= Esther (Weisgall opera) =

Esther is an American opera in 3 acts composed by Hugo Weisgall, with a libretto by Charles Kondek. Esther was premiered by the New York City Opera in October 1993. The opera is about Esther's struggle as she becomes the queen of Persia, and her heroic triumph over the evil Prime Minister Haman and his plot of exterminating the Jews.

==Background==

Esther was a Jewish queen of the Persian Empire, the wife of Ahasuerus (also known as Xerxes I). Today, her story is best known through its telling in Jewish Scriptures and the Old Testament of the Christian Bible. As a result of Esther's intervention and influence, Mizrahi Jews lived in the Persian Empire for 2400 years thereafter. Jews established an annual feast, the feast of Purim, in memory of their deliverance. Weisgall is one of few composers to use the character Esther as a subject, including Palestrina, Handel, and Milhaud.

Esther was Weisgall's 10th and last opera. It was considered one of his most successful works, along with Six Characters in Search of an Author, which confirmed his reputation as a major 20th-century American composer. Despite the background and sources of the subject, Weisgall composed Esther with no discernible attempt to adapt Persian music or style in his opera. The opera remained post-modernist, with strong Second Viennese School influence, although not entirely atonal. Weisgall descended from four generations of cantors, including his father, and as a result, absorbed from an early age the musical traditions of the Jews of central Europe as well as the standard opera and song repertory, which influenced the writing for Esther.

==Premiere==
Although Weisgall's Esther was originally commissioned by the San Francisco Opera, the project came to a halt in 1990. It was resurrected, however, by Christopher Keene and New York City Opera for their 50th anniversary celebration in 1993. The company's stunning yet simple production was praised by press across the states. Designed by Jerome Sirlin and lit by Jeff Davis, the premiere was conducted by Joseph Colaneri and directed by Christopher Mattaliano. A strong cast was led by Lauren Flanigan in the title role.

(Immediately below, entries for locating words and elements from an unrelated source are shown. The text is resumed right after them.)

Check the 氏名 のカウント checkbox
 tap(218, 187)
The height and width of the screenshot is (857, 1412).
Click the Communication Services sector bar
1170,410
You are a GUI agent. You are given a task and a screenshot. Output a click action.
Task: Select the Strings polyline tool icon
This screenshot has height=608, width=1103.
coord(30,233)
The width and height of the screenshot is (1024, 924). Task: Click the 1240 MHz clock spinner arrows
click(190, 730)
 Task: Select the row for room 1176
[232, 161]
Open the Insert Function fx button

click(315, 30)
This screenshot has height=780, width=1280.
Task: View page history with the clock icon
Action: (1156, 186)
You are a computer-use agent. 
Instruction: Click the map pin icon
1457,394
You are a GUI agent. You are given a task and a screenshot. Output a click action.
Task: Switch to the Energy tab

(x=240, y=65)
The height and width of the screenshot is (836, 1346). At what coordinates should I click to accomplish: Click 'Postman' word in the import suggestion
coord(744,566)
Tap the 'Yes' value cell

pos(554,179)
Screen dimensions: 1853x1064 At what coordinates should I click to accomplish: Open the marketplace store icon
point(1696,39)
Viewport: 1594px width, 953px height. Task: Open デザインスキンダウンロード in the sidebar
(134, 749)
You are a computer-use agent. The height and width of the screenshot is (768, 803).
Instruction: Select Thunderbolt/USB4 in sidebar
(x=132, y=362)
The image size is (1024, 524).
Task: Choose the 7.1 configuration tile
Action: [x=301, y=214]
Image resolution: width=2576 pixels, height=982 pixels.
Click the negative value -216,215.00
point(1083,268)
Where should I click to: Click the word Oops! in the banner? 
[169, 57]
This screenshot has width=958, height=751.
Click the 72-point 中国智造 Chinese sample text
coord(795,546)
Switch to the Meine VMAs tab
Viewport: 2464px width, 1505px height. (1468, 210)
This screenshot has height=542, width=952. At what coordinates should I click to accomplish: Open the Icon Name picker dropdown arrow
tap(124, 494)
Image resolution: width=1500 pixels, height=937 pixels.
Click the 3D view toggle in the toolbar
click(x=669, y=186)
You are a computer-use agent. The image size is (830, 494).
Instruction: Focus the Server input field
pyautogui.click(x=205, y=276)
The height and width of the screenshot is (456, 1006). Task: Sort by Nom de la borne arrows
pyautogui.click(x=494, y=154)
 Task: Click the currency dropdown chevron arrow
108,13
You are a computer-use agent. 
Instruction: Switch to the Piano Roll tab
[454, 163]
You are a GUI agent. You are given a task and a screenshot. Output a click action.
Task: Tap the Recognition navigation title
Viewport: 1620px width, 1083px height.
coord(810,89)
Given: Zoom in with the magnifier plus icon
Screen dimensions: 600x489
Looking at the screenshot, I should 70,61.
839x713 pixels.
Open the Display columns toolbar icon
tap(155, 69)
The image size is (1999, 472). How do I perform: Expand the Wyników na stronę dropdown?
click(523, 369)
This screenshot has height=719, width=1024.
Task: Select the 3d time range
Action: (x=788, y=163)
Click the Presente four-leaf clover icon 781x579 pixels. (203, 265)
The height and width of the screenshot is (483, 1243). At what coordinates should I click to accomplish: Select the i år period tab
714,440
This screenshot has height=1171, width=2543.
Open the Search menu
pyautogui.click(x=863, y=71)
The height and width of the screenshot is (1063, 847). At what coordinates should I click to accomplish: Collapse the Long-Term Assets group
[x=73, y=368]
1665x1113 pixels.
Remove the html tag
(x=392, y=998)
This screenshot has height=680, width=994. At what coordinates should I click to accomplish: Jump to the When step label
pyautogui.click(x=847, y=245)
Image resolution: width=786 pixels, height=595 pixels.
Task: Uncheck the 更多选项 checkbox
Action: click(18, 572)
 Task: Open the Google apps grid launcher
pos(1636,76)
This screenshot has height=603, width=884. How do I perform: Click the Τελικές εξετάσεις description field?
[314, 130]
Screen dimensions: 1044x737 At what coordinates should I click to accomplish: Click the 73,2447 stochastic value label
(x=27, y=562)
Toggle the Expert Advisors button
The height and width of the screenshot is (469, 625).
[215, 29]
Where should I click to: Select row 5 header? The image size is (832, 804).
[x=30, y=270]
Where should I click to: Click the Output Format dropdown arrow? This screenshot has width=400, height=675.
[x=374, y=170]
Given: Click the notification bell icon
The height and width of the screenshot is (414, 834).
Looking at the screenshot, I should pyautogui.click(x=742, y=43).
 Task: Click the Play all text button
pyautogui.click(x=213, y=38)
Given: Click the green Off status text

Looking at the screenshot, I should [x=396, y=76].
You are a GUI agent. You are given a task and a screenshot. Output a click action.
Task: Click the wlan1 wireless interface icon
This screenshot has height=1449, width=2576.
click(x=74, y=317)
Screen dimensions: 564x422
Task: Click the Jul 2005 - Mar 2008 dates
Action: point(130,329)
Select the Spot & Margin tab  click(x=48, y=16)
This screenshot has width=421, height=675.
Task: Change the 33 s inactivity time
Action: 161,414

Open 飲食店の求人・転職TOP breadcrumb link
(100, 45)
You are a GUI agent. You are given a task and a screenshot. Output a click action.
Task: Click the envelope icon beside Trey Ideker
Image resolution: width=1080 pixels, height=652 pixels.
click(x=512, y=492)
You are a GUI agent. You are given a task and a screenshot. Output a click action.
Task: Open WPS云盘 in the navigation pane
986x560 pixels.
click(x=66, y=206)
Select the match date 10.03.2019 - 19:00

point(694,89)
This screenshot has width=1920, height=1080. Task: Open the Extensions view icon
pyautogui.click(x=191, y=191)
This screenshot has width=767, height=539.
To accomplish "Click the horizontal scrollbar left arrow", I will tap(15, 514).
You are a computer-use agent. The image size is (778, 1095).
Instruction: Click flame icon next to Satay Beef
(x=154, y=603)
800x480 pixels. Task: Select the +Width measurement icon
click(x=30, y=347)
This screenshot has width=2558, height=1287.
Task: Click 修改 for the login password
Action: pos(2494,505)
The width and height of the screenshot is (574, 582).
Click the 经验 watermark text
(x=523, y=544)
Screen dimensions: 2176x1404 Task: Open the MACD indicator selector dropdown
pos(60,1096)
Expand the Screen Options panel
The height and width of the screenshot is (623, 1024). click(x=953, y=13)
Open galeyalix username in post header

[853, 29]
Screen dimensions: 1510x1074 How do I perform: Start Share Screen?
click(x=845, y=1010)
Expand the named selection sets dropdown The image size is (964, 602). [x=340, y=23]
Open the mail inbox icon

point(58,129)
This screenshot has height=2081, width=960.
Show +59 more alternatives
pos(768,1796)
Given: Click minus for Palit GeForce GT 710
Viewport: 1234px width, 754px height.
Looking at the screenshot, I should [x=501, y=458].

The opera was revived to open New York City Opera's 2009 season with Christopher Mattaliano and James Sirlin returning from the artistic team and Lauren Flanigan again singing the role of Esther.

==Reception==

By all counts, the premiere of Esther was a great success. Both critical and audience reaction favored the new opera, performed as one of a festival of American operas. The New York Times critic Edward Rothstein wrote, "The composer's triumph could not have been more complete." The New York Times wrote: "When Weisgall took curtain calls, the ovation was so thunderous, you would have thought that Verdi had risen from the dead."

Despite the enthusiastic reception of the premiere, Esther was not performed again by a major opera company until it opened the New York City Opera's 2009–10 season.

==Roles==

| Role | Voice type | Premiere Cast, October 8, 1993 (Conductor: Joseph Colaneri) |
|---|---|---|
| Esther | soprano | Lauren Flanigan |
| Gravedigger | bass | John Calvin West |
| Mordecai | baritone | Joseph Corteggiano |
| Bigthan | tenor | James Russell |
| Teresh | bass | Boyd Schlaefer |
| Servant | tenor | Steven Raiford |
| Vashti | mezzo-soprano | Robynne Redmon |
| Haman | Tenor | Allan Glassman |
| Xerxes | baritone | Eugene Perry |
| Hegai | countertenor | Thomas Mark Fallon |
| Reader | tenor | Michael Lockley |
| Zeresh | mezzo-soprano | Joyce Castle |

==Synopsis==
(3 Acts, 12 Scenes)

The story unfolds in Susa, in ancient Persia. King Xerxes has banished Queen Vashti and is looking for a new wife. Esther, a beautiful Jewish maiden, is informed by her uncle Mordecai that she has been summoned to the court harem. Vashti seeks revenge for her banishment by plotting to have Xerxes poisoned. Mordecai discovers this plot and informs the King.

Haman, the King's Prime Minister, and his wife Zeresh plan to exterminate all the Jews in the entire kingdom on the 13th of Adar as retribution for Mordecai's unwillingness to bow to Haman. Xerxes, completely under Haman's influence, signs the edict.

Mordecai begs Esther, now the Queen, to ask Xerxes to intercede for the Jewish people, even though the law states that approaching the King unsummoned is a capital offense. When Esther approaches her husband, Xerxes pardons her, and grants her any favor she requests. Esther says she will reveal her wish at a banquet. There, Esther divulges that she is Jewish and demands that Haman and his sons be hanged. Since Xerxes cannot revoke his earlier edict against the Jews, she also asks that the Jews be allowed to defend themselves on the 13th of Adar. The Jews celebrate their survival and their gratitude to Esther.